SCPJで取得できるのは雑誌単位のデータであり,それらの雑誌に掲載された論文のデータを得るには何らかの他のデータベースを利用する必要がある。本調査ではCiNii Articles注3)のAPIを用い,雑誌のISSNをキーに掲載論文を検索し,タイトル等を得てリストを作成した。ただしCiNii ArticlesのAPIの仕様により,1度の検索で取得できるのは論文200本分のデータまでである。そこでISSNに出版年を加えて検索することとした。そのため,各雑誌について得られた論文データは1年ごとに最大200本までであり,年間200本を超える論文が掲載されるタイトルについては,一部の論文が本調査の分析対象からは漏れている。分析対象とする出版年は2002年から2013年の12年間とし注4),2014年3月21日から4月8日にかけてCiNii Articlesからのデータの取得を実施した。

また,SCPJおよびCiNii ArticlesのAPIからは,雑誌や論文がどのような分野に属するか,といったデータを得ることはできない。そこで本調査では国立国会図書館サーチ(NDLサーチ)注5)のAPIをISSNをキーに検索し,各雑誌の国立国会図書館分類(NDLC)データを得た。このNDLCを分野名にマッピングし,分野別の分析に用いた。

以上の方法により,最終的に学協会誌2,386誌に掲載された,2002~2013年の論文120万9,674本について,ISSNや掲載雑誌名,発行団体名に加え,出版年,論文タイトル,言語,OAポリシー,分野を備えたリストを作成することができた。これら出版年や言語,分野等のデータは分析時に独立変数として用いる。

2.2 CiNii Articlesを用いた調査

調査対象120万9,674論文について,CiNii Articlesを用いたリスト作成時に,論文タイトルに加えて,CiNii Articles上での論文提供状況(NII-ELSにおける提供状況)および外部データベース等に収録されたオンライン本文へのリンク状況を取得した。データ取得時点で本文リンクの対象となっていたのは機関リポジトリ,医中誌Web,J-STAGE,Crossref,応用物理学会,日本物理学会,日経BP,情報処理学会,日本農学文献記事索引および「外部サイトで読む・さがす」(その他の外部Webサイト)である。これら10の外部Webサイトについてはそれぞれリンクの有無をAPIにより取得した。ただし,このうち医中誌Web,日本農学文献記事索引についてはオンライン本文へのリンクではなく書誌事項へのリンクであるため,以下の「オンライン本文へのリンク」に関する分析からは除外する。
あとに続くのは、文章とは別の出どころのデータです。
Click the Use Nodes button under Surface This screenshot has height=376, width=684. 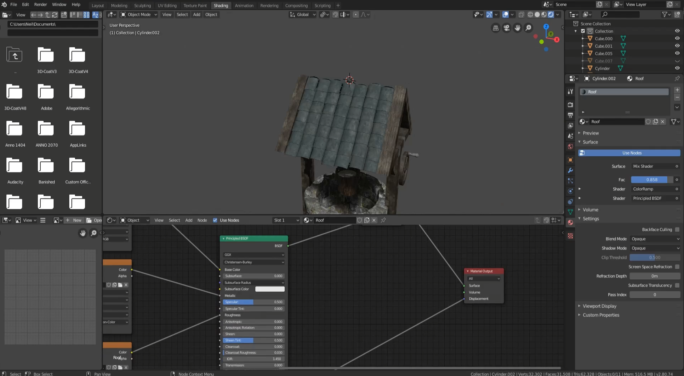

また,CiNii Articles上での提供状況については,「なし」,「定額アクセス可能」,「有料」,「オープンアクセス」,「未公開」の5値でAPIが提供されており,これを取得したうえで,電子公開あり(定額アクセス可能,有料,オープンアクセス)/なし(左記以外)の2値に丸めたフィールドを作成した。さらに,CiNii Articlesでの提供および外部Webサイトのオンライン本文へのリンク状況を,オンライン提供あり/なしの2値に丸めたフィールド,および本文へのリンク数をまとめたフィールドを作成した。以上のデータを従属変数とし,全体の状況を分析するとともに,前節に挙げた独立変数と組み合わせた分析も実施する。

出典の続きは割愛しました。